## Exercise description
Reproduce every line of the entries from the line with "Image resolution: width=1375" to the line with "[x=297, y=37]", both included, shifting each coordinate in the answers up by 62.

(Extracted records)
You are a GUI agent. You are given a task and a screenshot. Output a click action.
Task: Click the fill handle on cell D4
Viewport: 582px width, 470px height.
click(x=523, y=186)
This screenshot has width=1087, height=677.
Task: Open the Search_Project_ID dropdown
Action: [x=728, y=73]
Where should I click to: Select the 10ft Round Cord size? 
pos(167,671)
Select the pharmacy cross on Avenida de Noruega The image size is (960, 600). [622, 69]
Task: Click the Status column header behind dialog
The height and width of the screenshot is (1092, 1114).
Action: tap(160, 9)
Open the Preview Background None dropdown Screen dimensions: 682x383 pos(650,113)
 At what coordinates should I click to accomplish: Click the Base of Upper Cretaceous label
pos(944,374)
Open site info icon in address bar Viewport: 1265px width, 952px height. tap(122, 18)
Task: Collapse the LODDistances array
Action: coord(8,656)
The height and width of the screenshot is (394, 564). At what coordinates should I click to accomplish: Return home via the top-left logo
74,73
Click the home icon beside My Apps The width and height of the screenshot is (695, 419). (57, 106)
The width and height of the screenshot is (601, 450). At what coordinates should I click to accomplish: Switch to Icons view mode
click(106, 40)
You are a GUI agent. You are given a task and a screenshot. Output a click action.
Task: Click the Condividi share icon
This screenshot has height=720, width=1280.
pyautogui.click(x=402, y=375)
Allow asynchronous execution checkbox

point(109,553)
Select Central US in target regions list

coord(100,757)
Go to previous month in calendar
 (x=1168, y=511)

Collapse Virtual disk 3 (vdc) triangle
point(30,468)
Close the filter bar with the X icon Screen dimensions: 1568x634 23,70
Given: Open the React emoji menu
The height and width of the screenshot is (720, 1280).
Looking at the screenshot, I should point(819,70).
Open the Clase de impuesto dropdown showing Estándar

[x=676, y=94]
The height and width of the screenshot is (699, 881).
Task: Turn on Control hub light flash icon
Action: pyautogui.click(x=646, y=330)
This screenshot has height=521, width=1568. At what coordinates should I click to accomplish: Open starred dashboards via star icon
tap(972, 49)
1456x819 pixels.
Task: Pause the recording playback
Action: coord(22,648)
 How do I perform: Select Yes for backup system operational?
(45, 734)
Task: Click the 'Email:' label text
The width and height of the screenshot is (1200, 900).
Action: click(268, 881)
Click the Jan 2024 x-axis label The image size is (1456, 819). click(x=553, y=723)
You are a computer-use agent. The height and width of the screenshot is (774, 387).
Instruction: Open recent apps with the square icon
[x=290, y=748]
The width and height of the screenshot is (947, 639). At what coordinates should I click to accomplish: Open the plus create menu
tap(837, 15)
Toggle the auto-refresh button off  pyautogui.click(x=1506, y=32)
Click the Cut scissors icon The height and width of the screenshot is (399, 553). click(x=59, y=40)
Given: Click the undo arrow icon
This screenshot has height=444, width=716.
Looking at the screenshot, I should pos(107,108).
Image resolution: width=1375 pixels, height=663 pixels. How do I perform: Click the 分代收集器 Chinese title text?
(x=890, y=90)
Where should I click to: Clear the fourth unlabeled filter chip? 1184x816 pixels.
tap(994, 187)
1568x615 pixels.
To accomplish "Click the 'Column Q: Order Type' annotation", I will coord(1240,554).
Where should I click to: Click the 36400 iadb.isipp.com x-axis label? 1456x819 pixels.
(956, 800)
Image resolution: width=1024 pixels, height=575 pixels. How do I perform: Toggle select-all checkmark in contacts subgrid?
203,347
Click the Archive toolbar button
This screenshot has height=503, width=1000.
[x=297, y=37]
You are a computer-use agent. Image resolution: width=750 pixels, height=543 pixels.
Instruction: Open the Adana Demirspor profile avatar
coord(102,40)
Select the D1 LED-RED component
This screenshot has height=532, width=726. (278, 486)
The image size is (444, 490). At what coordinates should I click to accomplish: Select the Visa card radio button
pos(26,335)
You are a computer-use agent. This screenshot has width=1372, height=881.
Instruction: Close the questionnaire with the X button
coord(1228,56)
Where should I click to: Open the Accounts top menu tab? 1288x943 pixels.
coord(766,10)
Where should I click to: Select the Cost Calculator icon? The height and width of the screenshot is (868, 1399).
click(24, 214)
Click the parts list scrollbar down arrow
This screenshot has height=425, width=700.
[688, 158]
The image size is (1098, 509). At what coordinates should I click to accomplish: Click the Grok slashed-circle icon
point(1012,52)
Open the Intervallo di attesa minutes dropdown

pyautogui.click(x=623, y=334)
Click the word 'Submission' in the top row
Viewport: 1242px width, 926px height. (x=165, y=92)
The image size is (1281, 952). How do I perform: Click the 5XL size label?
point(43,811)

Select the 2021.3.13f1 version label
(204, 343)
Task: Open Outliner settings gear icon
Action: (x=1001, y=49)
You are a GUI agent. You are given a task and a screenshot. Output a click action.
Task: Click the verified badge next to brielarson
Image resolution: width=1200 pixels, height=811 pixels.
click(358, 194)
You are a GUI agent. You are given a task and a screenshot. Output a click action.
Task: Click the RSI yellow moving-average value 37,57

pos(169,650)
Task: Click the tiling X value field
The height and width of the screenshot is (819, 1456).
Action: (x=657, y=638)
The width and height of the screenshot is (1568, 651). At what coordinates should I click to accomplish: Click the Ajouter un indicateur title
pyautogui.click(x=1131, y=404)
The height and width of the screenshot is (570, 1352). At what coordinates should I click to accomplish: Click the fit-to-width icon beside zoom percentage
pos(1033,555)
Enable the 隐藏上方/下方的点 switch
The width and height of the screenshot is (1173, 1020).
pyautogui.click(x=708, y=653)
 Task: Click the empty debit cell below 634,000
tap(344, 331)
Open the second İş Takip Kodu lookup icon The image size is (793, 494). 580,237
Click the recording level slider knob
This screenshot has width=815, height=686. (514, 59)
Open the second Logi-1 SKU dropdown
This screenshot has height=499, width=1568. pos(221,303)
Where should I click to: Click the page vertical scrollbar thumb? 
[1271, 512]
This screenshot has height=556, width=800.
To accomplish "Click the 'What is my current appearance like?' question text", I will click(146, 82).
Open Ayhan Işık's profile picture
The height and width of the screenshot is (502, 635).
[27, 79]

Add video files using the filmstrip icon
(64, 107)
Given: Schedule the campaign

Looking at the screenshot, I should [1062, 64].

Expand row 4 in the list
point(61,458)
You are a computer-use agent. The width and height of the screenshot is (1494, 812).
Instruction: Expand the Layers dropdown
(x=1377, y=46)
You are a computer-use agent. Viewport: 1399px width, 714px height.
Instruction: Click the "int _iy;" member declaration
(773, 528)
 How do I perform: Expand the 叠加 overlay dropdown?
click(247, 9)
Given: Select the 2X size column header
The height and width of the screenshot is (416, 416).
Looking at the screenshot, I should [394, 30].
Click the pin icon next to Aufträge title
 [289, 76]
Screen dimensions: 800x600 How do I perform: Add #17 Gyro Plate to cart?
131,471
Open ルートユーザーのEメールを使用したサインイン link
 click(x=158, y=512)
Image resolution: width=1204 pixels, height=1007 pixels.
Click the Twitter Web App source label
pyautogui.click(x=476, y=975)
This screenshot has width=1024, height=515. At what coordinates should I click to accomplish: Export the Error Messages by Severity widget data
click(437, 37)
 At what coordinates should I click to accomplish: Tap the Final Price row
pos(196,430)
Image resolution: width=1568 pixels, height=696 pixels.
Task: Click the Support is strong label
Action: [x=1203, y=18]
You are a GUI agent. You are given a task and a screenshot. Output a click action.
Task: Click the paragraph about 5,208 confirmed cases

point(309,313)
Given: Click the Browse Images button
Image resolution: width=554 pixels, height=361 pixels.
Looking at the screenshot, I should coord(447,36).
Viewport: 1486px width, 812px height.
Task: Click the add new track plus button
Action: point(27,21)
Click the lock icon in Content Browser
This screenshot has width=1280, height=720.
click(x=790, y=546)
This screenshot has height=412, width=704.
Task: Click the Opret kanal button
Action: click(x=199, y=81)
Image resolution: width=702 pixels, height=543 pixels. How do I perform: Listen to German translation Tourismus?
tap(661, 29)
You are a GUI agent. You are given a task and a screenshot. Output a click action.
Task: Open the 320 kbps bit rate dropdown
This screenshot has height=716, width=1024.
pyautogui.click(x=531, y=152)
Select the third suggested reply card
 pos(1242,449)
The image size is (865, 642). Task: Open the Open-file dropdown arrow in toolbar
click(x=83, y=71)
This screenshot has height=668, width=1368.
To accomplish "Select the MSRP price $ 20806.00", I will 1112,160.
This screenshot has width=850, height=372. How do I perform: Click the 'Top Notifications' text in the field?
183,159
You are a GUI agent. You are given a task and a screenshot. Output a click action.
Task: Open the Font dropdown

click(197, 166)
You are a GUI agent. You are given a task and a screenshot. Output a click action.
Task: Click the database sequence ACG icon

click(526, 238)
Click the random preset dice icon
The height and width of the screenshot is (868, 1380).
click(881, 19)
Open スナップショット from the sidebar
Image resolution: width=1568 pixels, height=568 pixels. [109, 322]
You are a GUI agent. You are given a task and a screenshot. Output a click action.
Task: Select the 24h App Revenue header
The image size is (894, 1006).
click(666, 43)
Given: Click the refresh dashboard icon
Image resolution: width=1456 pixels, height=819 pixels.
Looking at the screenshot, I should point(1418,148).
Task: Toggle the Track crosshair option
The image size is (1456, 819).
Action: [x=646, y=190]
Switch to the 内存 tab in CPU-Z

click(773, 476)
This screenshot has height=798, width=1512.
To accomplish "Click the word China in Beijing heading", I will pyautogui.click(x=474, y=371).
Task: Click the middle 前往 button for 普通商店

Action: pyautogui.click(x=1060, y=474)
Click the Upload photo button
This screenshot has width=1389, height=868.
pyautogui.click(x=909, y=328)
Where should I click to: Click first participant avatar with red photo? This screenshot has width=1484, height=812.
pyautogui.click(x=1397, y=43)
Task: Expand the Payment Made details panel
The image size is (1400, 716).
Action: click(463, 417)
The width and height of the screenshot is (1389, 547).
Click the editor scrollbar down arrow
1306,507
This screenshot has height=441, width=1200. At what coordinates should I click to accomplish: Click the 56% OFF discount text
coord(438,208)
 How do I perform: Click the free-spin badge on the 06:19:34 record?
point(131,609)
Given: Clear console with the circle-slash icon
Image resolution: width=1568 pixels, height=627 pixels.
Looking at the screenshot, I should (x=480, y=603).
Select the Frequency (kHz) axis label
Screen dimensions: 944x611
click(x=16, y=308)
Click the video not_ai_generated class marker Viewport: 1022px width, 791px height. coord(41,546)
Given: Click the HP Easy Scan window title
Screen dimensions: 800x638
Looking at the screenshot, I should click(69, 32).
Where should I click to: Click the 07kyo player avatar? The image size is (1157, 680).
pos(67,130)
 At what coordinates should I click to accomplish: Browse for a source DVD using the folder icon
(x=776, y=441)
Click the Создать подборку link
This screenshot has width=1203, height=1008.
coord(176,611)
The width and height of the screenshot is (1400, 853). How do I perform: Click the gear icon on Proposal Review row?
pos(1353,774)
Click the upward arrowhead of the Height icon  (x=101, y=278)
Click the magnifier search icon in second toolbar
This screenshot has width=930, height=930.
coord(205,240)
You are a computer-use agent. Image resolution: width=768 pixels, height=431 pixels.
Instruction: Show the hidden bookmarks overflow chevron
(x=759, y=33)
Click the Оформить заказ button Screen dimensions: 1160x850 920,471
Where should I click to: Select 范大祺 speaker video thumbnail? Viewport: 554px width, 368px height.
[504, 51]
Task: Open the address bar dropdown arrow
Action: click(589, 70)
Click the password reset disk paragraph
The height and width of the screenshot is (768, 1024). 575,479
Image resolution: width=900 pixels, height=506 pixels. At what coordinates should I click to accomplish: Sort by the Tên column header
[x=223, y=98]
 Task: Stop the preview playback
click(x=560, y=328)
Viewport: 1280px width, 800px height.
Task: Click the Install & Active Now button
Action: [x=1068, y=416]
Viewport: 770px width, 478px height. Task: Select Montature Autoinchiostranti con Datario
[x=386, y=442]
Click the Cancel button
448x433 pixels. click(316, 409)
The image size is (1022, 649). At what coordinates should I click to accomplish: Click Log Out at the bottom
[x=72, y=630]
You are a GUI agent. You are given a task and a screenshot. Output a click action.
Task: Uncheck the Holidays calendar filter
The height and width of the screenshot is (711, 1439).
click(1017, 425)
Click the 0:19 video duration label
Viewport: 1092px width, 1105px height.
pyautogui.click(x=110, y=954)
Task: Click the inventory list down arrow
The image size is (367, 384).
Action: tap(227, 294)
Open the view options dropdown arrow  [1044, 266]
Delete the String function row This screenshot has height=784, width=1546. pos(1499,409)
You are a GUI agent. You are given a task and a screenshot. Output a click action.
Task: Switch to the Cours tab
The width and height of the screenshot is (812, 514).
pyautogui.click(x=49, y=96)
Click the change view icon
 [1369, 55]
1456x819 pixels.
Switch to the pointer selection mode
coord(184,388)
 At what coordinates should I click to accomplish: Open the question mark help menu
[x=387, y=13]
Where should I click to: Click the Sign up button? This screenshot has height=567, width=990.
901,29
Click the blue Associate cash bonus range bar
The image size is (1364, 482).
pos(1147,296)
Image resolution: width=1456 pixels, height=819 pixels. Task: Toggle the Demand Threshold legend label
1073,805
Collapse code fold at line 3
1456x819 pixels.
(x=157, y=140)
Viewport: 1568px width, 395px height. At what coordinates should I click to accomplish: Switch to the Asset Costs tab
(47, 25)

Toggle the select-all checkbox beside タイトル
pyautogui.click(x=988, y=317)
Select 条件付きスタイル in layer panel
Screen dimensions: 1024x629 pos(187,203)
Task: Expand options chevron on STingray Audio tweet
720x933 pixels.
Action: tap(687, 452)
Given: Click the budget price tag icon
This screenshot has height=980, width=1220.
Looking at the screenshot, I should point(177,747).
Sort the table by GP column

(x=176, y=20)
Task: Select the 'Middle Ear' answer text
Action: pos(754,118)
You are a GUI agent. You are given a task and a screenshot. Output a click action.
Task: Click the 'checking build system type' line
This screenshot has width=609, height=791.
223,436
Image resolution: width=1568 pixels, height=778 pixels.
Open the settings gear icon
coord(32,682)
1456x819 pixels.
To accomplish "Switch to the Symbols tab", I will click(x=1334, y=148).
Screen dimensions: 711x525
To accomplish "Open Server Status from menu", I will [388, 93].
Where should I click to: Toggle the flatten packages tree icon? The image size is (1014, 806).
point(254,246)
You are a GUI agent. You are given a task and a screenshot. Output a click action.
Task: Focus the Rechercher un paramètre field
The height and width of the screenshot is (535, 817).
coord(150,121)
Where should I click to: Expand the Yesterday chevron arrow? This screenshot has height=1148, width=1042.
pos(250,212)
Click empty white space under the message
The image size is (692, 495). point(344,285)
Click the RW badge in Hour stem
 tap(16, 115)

## Exercise answer
Image resolution: width=1375 pixels, height=663 pixels. How do I perform: Click the 分代收集器 Chinese title text?
(x=952, y=152)
Where should I click to: Clear the fourth unlabeled filter chip? 1184x816 pixels.
tap(1056, 249)
1568x615 pixels.
To accomplish "Click the 'Column Q: Order Type' annotation", I will coord(1302,616).
Where should I click to: Click the 36400 iadb.isipp.com x-axis label? 1456x819 pixels.
(1018, 862)
Image resolution: width=1024 pixels, height=575 pixels. How do I perform: Toggle select-all checkmark in contacts subgrid?
265,409
Click the Archive toolbar button
This screenshot has height=503, width=1000.
[x=359, y=99]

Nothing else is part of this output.